Tuesday, November 07, 2006

HST Goes Deeper

Optics and space, always a good combination for me. There's a good overview of the improvements that will be made on the Hubble Space Telescope by the now planned servicing mission in 2008, including a third-generation Wide Field Camera (WFC3) and the new Cosmic Origins Spectrograph that will greatly improve Hubble's ability to detect ultraviolet light.

The current WFC was used to make the famous Hubble Ultra Deep Field (HUDF) image that went "back in time" further than ever before to reveal galaxies in the earliest stages of formation. I found a great "zoomified" version of HUDF (screen shot pictured). WFC3 will be almost an order of magnitude more sensitive than WFC2 - could Hubble go deeper yet?

Monday, November 06, 2006

Pale Blue Dot

This is a few days old (I've been busy traveling to India and stuff), but it's really cool, so I just have to mention it. Earth is seen from the Cassini spacecraft in approximate true color, framed by Saturn's rings and looking very much like the proverbial Pale Blue Dot (or pale blue orb, as JPL calls it). The inset shows a magnified monochrome view in which the Moon can just be made out as a slight bulge.

Friday, November 03, 2006

Booking My Flight

I'm heading for India today, flying to Bangalore via Frankfurt, around 33 hours of travel, give or take. I'm all packed and ready except for "booking my flight," which is to say making my final choice of reading materials to carry, always a difficult decision. Traveling in coach (alas) doesn't provide much space or an external power supply for extended computer use, so I tend to mostly sleep when I'm supposed to (on destination time to counter jet lag), and to otherwise read. I read fast so I need to carry several books, which means mass-market paperbacks for the most part.
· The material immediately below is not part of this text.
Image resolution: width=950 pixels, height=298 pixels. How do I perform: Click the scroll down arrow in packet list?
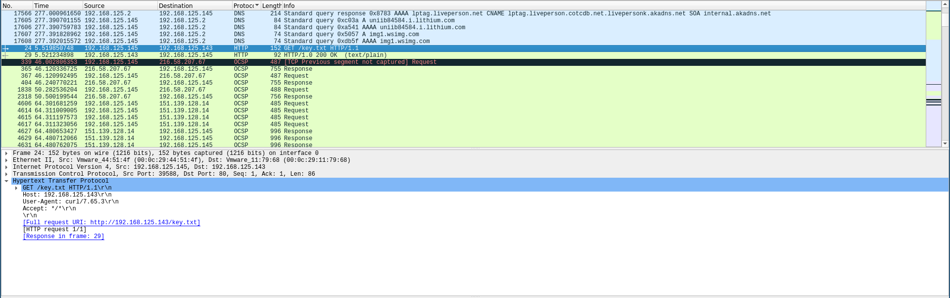(x=945, y=144)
Fortunately I have a lot of books around the house, many of which I bought some time ago and didn't read for some reason at the time, so I often find some unread "surprises." Two for the computer bag on this trip are Steven Baxter's Evolution and Dava Sobel's Longitude. Evolution is a sort of fictionalized counterpoint to Dawkins' The Ancestor's Tale, which is a huge trade paperback and will thus stay home (I'm about 135 million years back in that book, still a ways to go). Evolution is a long science-based narrative journey through pre-human, human, and post-human evolution which gets mixed reviews on Amazon, but those who like it seem to really like it. I think I will too - I've read and enjoyed several of Baxter's other "hard SF" novels. But I've got some backups in the checked luggage just in case.

Wednesday, November 01, 2006

Go Hubble!

It was expected but still very good news indeed that NASA will send a shuttle in 2008 to perform a fifth servicing mission (called SM4) on the Hubble Space Telescope. I heard from a NASA contact that 65 astronauts had signed a petition to go service Hubble. Seems it's a very popular spacecraft with astronauts as well as with the general public. It's also good that NASA will address the safety concerns by having a second shuttle ready to launch in case the first one runs into trouble, since Hubble provides no safe refuge as does the ISS on space station missions.